58. Certes, le système commun de TVA est conçu de telle façon qu’il fonctionne de manière optimale uniquement lorsqu’il est appliqué de manière uniforme à chaque activité économique. Toute dérogation, telle que les exonérations, la taxation de la marge, l’application de taux réduits, voire l’absence d’harmonisation complète de ces taux entre les États membres, entraîne ou est susceptible d’entraîner des distorsions dans le fonctionnement de ce système et, potentiellement, également des distorsions de concurrence. Ces distorsions sont acceptables si les effets positifs de l’application de telles dérogations l’emportent sur les effets négatifs. Or, tel n’est pas le cas dans une situation telle que celle de l’espèce, où les effets négatifs du traitement fiscal défavorable de la livraison de biens ne sont compensés par aucun avantage découlant de l’application du régime particulier des agences de voyages aux services touristiques.

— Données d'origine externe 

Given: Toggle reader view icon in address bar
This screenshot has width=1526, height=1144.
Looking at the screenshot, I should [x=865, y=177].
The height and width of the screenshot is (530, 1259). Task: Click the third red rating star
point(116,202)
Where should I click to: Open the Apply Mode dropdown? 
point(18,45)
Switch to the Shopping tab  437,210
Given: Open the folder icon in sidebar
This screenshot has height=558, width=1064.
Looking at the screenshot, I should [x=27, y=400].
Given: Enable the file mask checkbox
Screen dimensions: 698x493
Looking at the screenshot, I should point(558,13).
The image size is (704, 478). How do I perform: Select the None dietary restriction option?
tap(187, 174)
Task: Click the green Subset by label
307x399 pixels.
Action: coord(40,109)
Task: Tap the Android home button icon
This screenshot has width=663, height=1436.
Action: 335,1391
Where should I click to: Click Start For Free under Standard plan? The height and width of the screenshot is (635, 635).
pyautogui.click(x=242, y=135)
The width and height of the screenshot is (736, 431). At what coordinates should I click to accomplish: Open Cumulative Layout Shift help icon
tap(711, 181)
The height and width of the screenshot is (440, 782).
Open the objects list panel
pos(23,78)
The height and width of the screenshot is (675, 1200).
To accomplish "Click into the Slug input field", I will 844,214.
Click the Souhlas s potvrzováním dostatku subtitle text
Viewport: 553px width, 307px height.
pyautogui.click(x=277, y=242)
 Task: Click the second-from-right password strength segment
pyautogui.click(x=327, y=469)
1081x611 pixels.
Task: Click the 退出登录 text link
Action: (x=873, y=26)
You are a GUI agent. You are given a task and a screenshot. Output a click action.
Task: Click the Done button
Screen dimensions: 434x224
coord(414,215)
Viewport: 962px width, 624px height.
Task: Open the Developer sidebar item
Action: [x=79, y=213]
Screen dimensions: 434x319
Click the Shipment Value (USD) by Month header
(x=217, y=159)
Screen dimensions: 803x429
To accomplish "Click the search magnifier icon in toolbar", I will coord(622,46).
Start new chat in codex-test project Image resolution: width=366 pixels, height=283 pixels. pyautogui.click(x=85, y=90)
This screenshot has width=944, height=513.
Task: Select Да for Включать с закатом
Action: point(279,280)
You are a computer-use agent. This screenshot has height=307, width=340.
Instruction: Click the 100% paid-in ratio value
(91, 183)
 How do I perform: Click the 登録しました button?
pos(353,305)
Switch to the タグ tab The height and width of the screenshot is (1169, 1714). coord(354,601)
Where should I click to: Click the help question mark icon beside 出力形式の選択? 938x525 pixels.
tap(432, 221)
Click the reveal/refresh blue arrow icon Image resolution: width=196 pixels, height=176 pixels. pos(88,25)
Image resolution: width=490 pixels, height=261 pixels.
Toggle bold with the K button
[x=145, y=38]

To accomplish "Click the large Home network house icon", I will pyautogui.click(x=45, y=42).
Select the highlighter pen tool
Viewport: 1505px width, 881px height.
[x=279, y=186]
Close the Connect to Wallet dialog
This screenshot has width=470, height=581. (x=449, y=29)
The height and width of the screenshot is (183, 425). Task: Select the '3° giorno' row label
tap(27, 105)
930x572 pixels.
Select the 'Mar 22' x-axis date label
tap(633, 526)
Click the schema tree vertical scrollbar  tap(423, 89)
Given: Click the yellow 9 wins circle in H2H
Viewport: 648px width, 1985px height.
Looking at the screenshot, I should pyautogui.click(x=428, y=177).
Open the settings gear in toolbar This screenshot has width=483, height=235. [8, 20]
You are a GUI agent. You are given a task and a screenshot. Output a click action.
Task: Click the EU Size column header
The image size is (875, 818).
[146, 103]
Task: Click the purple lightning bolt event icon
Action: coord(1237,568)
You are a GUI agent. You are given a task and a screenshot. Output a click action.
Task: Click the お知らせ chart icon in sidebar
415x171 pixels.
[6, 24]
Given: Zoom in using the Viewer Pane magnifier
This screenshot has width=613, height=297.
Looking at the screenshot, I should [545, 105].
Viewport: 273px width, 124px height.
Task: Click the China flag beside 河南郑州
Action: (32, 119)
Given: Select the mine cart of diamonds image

59. C’est pourquoi l’article 26 de la directive 77/388 doit, selon moi, être interprété d’une manière qui permet d’éviter ces effets négatifs en ce qui concerne la livraison de biens effectuée dans le cadre d’excursions touristiques.
60. La solution la plus simple consisterait à accorder à l’assujetti exerçant une activité telle que celle en cause au principal le droit de déduire de la taxe due au titre de la livraison de biens la taxe payée lors de l’acquisition de services de transport (et éventuellement d’autres services touristiques), dans la mesure où le coût d’acquisition de ces services n’est pas couvert par le prix payé par les participants aux excursions.
61. Cette interprétation permettrait de combiner l’application du régime particulier des agences de voyages et l’application correcte du régime normal de taxation des livraisons de biens, avec le droit, inhérent à ces règles, de déduire la taxe payée lors de l’acquisition de biens et de services utilisés pour les besoins d’une activité taxée. Si les coûts d’acquisition des services de transport des participants à l’excursion ne sont pas imputables à des opérations spécifiques de livraison de biens effectuées dans le cadre de cette excursion, étant donné que les participants ne sont pas tenus d’acheter des marchandises, ces coûts, pour autant qu’ils ne soient pas couverts par le paiement perçu auprès des participants, constituent indubitablement des frais généraux de l’activité de livraison de biens et ouvrent, en tant que tels, un droit à déduction (33).
62. Toutefois, l’article 26, paragraphe 4, de la directive 77/388 exclut expressément le droit à déduction de la TVA acquittée lors de l’acquisition de services qui profitent directement aux voyageurs en cas d’application du régime particulier des agences de voyage. Par conséquent, une interprétation selon laquelle la déduction de cette taxe serait permise, dans la mesure où les paiements perçus auprès des participants à l’excursion ne couvrent pas le coût des services de transport, serait, contra legem, contraire au libellé clair de cette disposition.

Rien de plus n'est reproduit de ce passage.